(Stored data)
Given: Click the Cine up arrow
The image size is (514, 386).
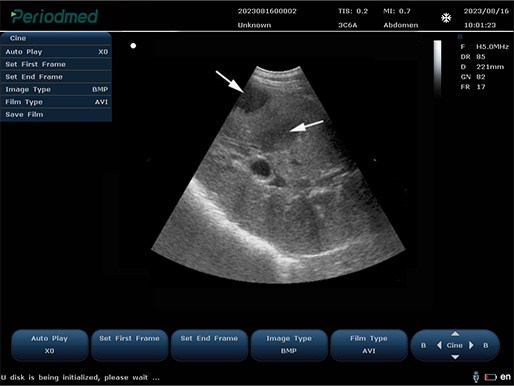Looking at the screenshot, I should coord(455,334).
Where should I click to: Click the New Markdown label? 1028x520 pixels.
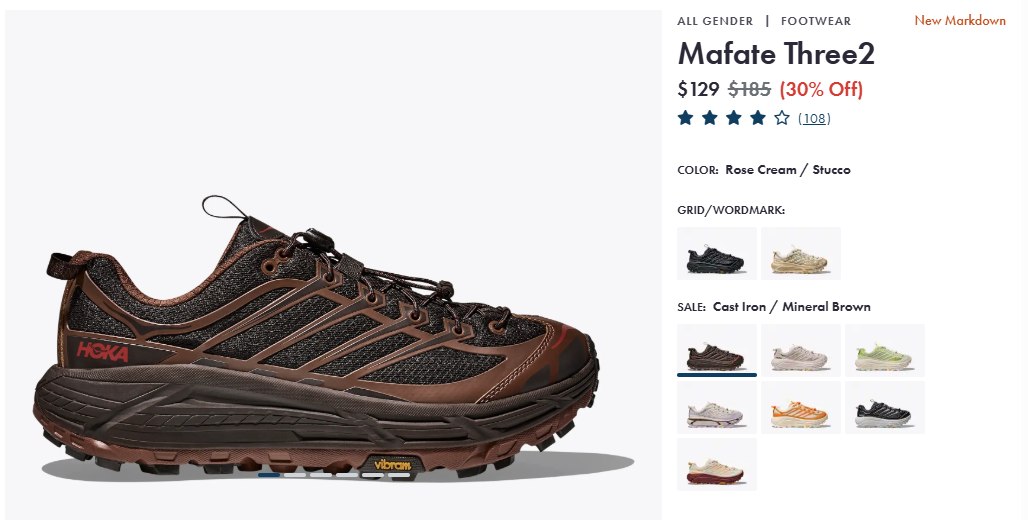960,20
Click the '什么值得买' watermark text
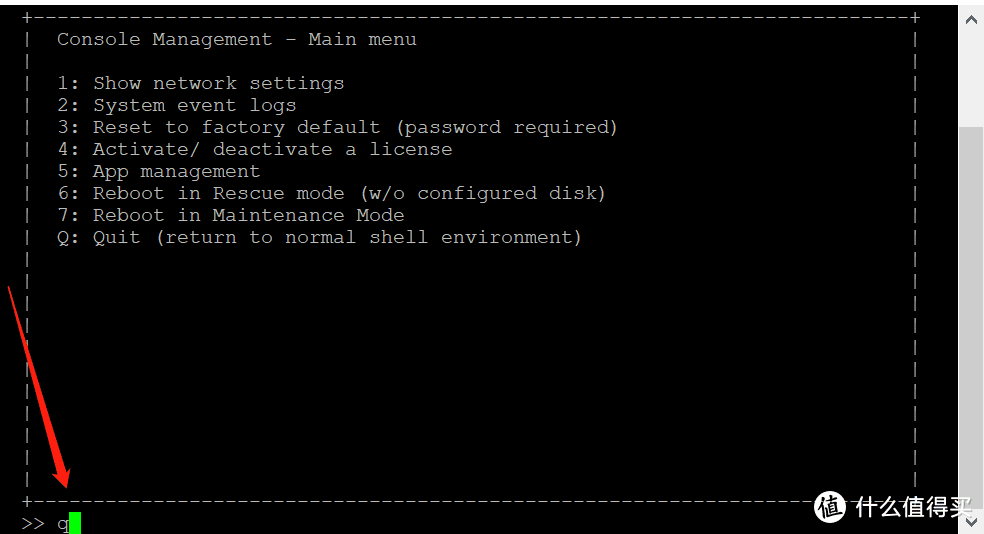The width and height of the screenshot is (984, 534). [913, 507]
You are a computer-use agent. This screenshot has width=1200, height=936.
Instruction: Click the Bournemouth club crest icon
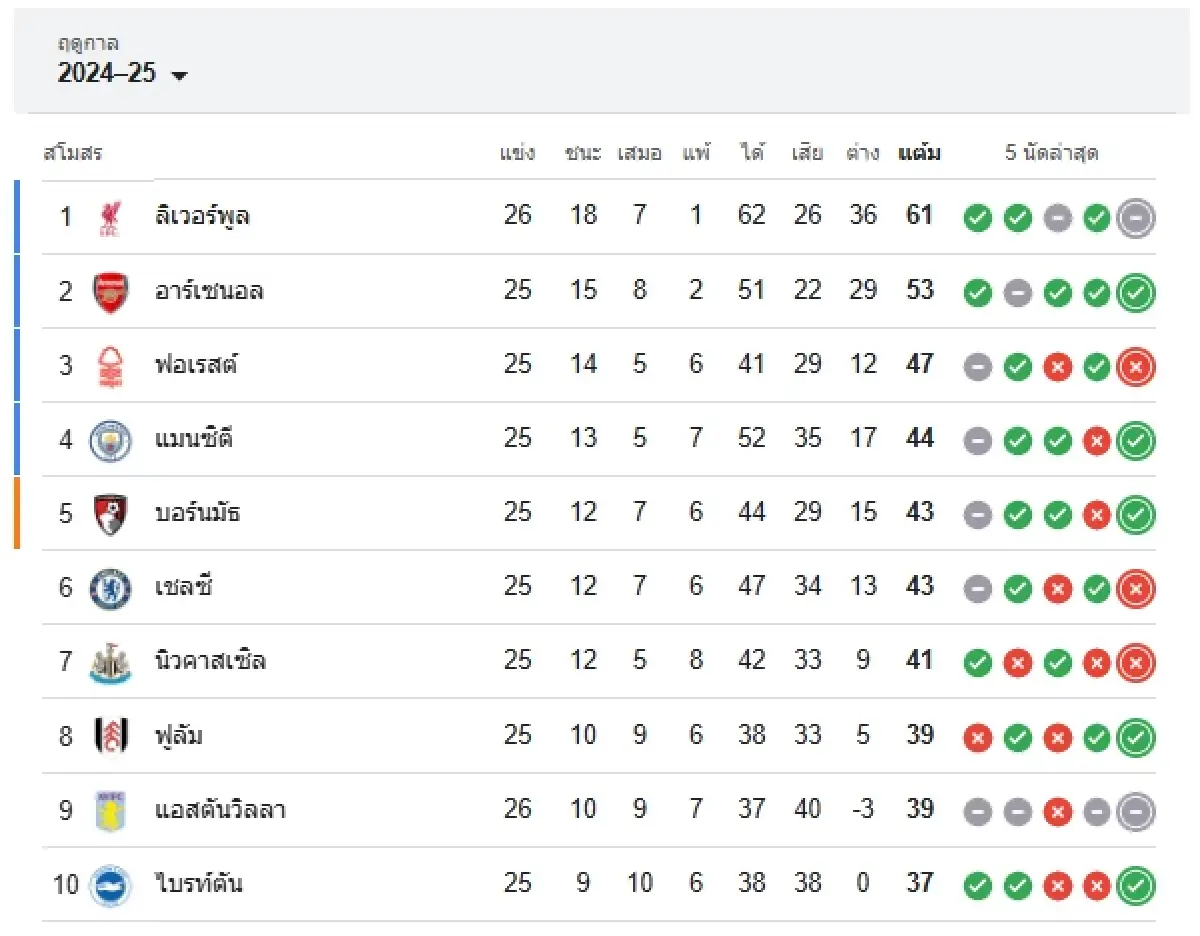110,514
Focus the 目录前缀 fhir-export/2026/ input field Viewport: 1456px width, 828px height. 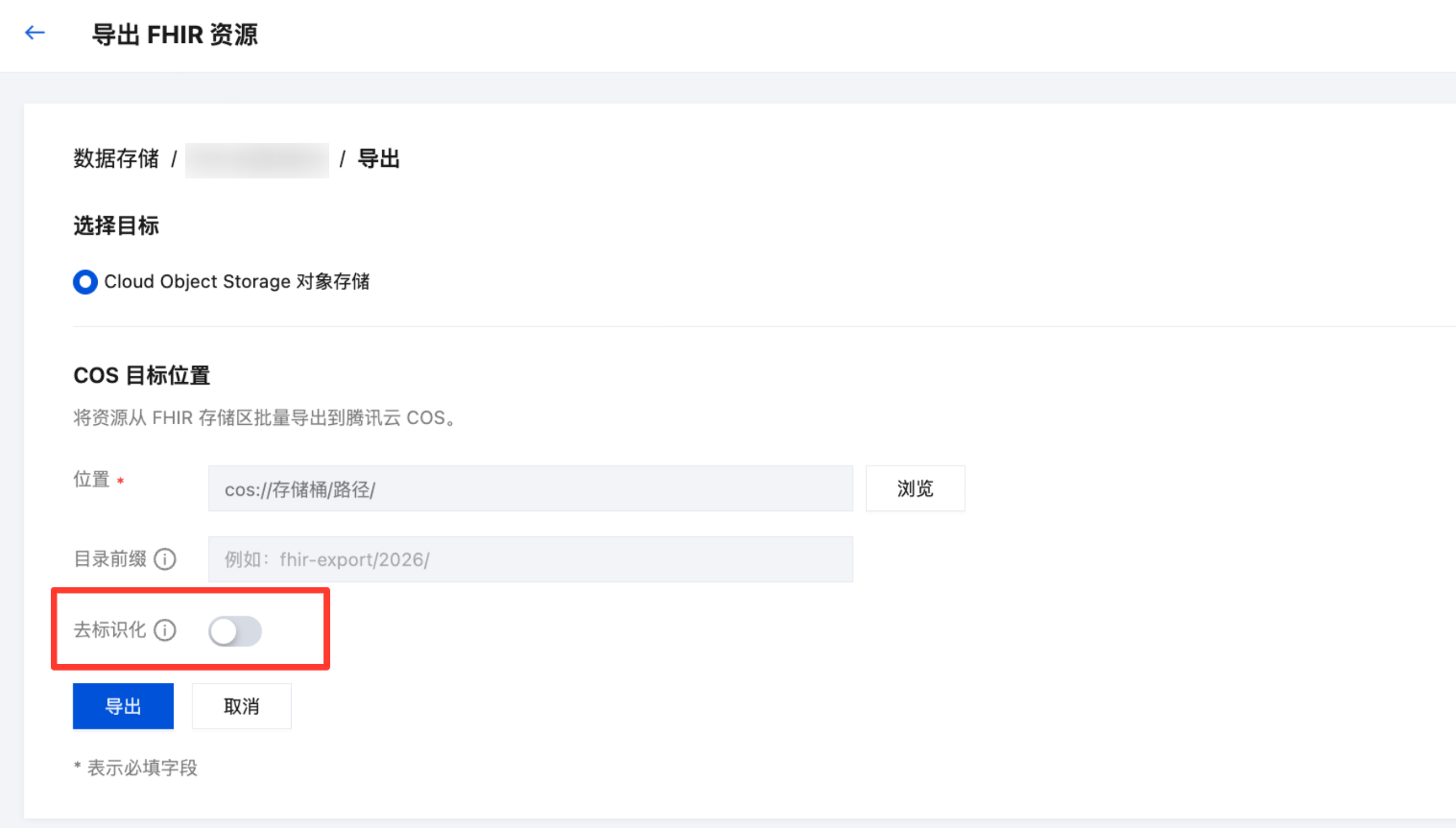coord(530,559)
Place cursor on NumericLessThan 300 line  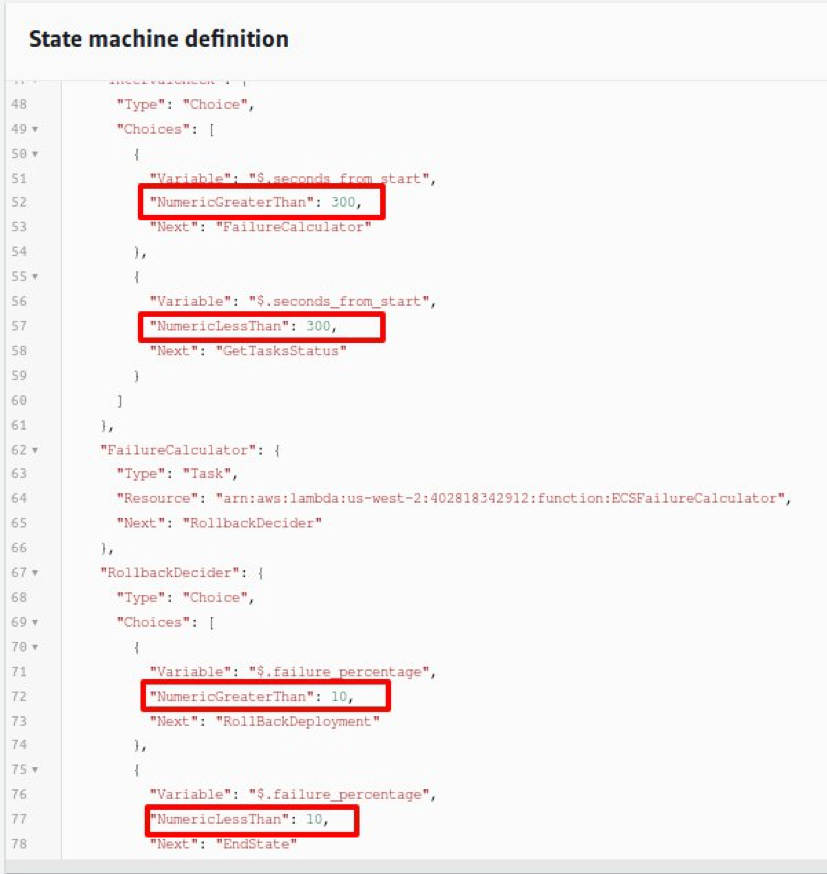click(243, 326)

§ Action item:
Pictures are to be left out, and the lines from the beginning of the records through the line with "You are a computer-use" are to be printed exactly, with nothing added.

§ Exercise output:
Given: Click the Cine up arrow
The image size is (514, 386).
Looking at the screenshot, I should coord(455,334).
Where should I click to: Click the New Markdown label? 1028x520 pixels.
960,20
Click the '什么值得买' watermark text
The width and height of the screenshot is (984, 534). [913, 507]
You are a computer-use agent. This screenshot has width=1200, height=936.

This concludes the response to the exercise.